◆ Task to carry out
Copy the entries without any changes, beginning at the line that contains "Click the x-priority -100 argument value" and continuing through the end of the entries. Omit the pictures from your answer.
::: Data listing :::
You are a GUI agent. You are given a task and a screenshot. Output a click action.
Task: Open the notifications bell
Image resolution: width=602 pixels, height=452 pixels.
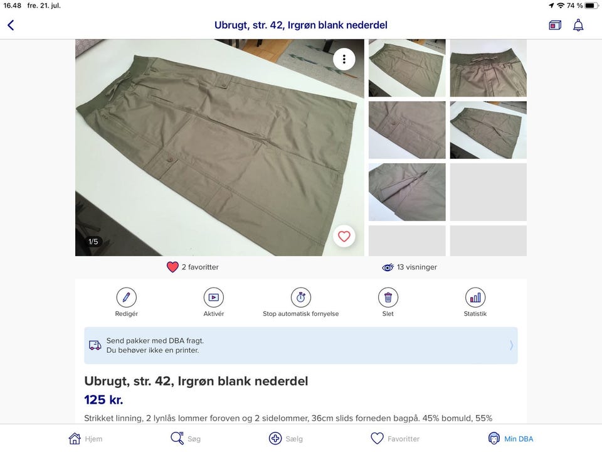pos(578,25)
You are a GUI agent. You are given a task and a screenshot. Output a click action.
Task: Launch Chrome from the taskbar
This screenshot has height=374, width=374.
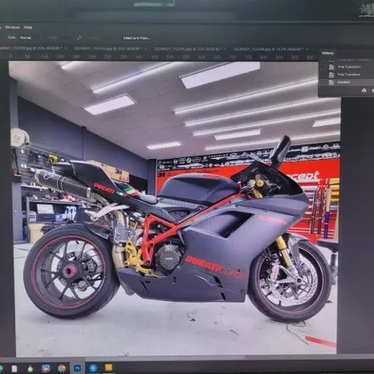pos(62,368)
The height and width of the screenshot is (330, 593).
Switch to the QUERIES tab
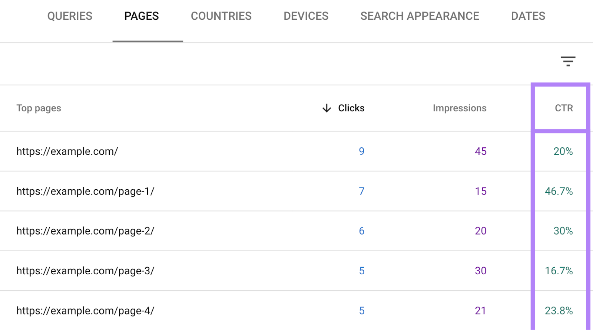[x=70, y=16]

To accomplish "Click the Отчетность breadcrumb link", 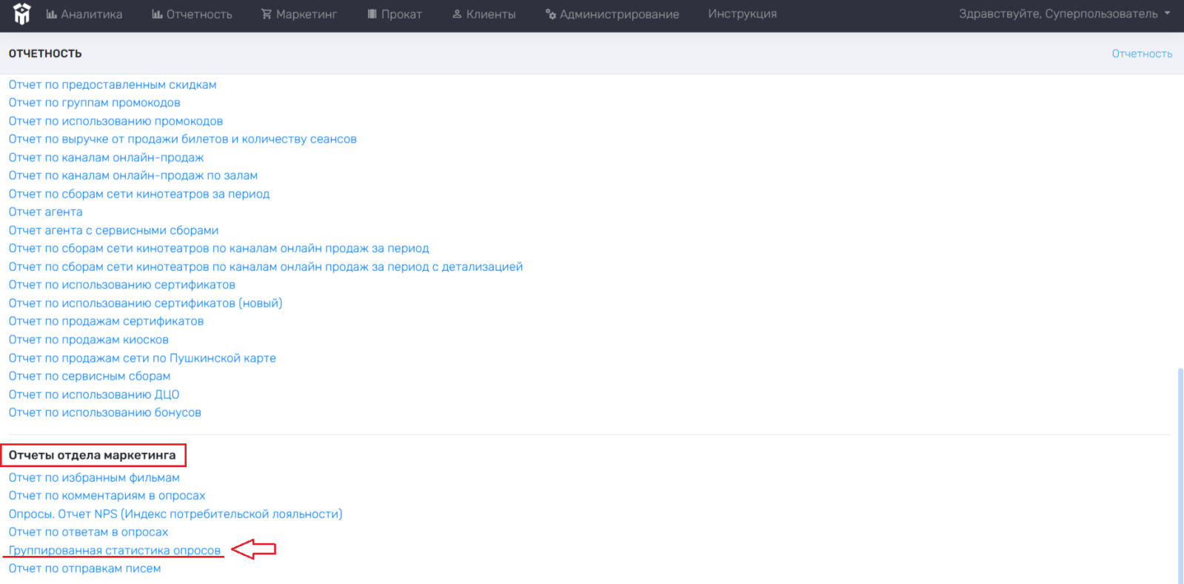I will (x=1141, y=54).
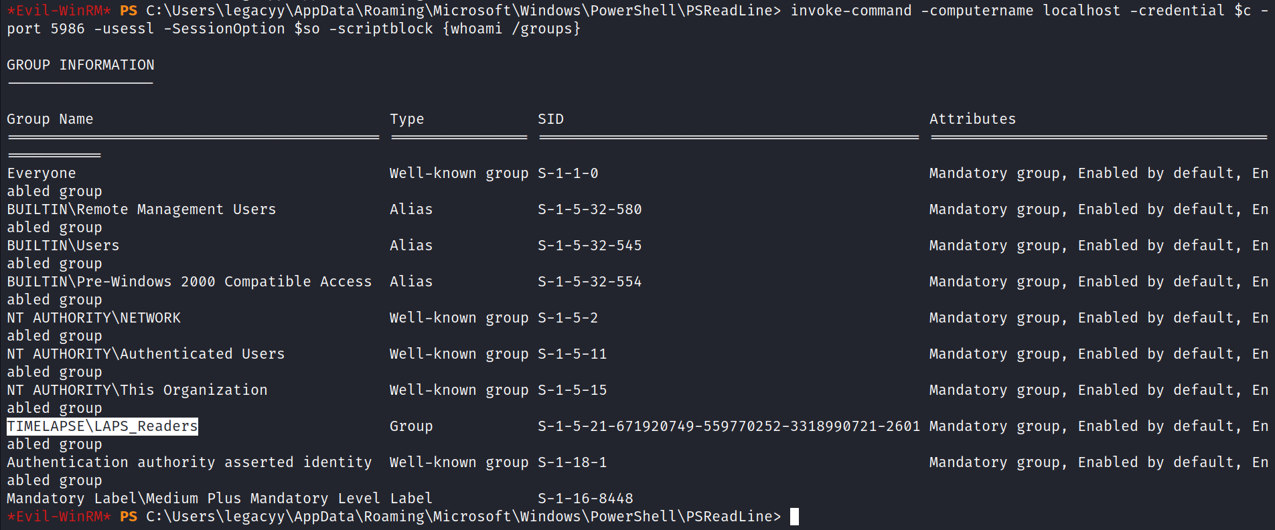Click the Group Name column header
The image size is (1275, 530).
tap(50, 119)
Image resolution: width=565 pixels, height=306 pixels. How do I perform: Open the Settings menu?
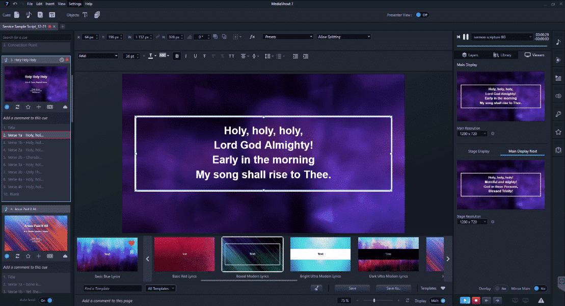pos(75,4)
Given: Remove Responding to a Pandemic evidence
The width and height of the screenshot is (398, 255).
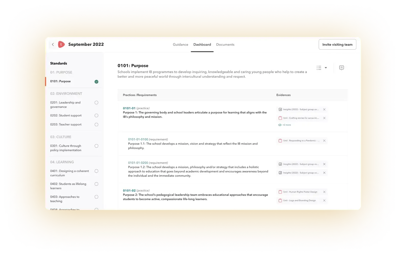Looking at the screenshot, I should [324, 141].
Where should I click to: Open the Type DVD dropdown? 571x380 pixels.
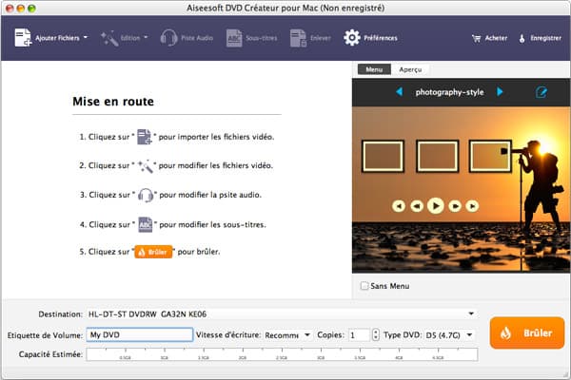(471, 335)
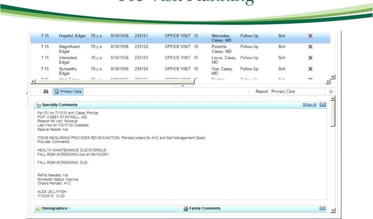Viewport: 373px width, 219px height.
Task: Select the Hopeful, Edgar appointment row
Action: click(x=146, y=38)
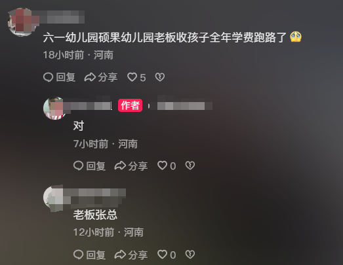Like the comment "老板张总"
The height and width of the screenshot is (265, 343).
pyautogui.click(x=162, y=255)
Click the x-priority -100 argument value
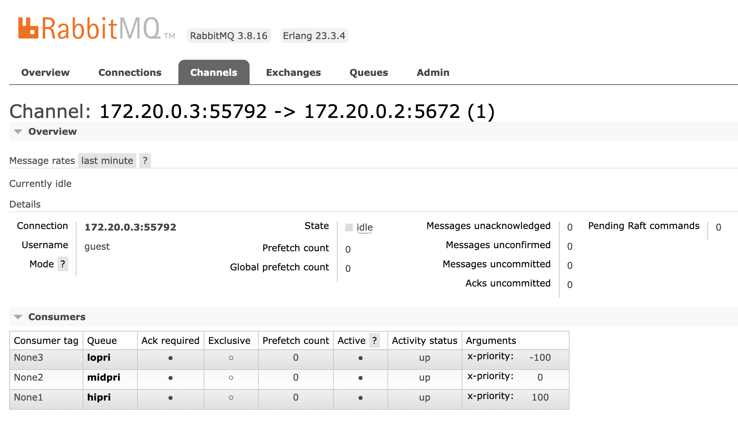 pos(540,357)
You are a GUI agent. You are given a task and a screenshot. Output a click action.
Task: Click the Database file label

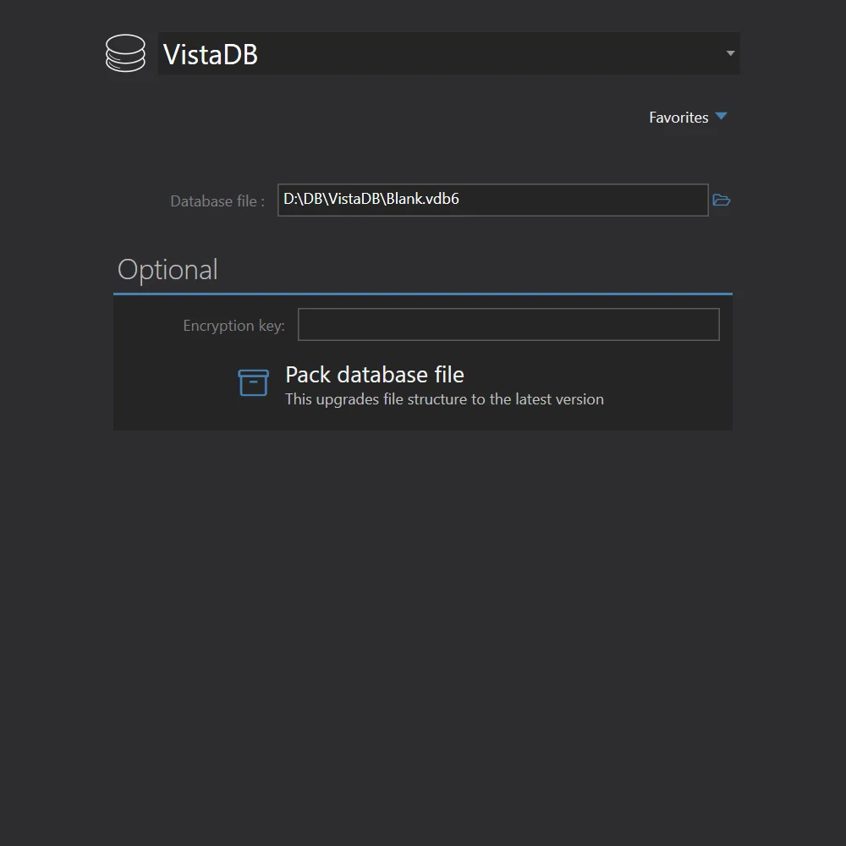[x=217, y=201]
:::
◆ Correct response
Click the x-priority -100 argument value
 pos(540,357)
You are a GUI agent. You are given a task and a screenshot. Output a click action.
Task: Click the Database file label

[x=217, y=201]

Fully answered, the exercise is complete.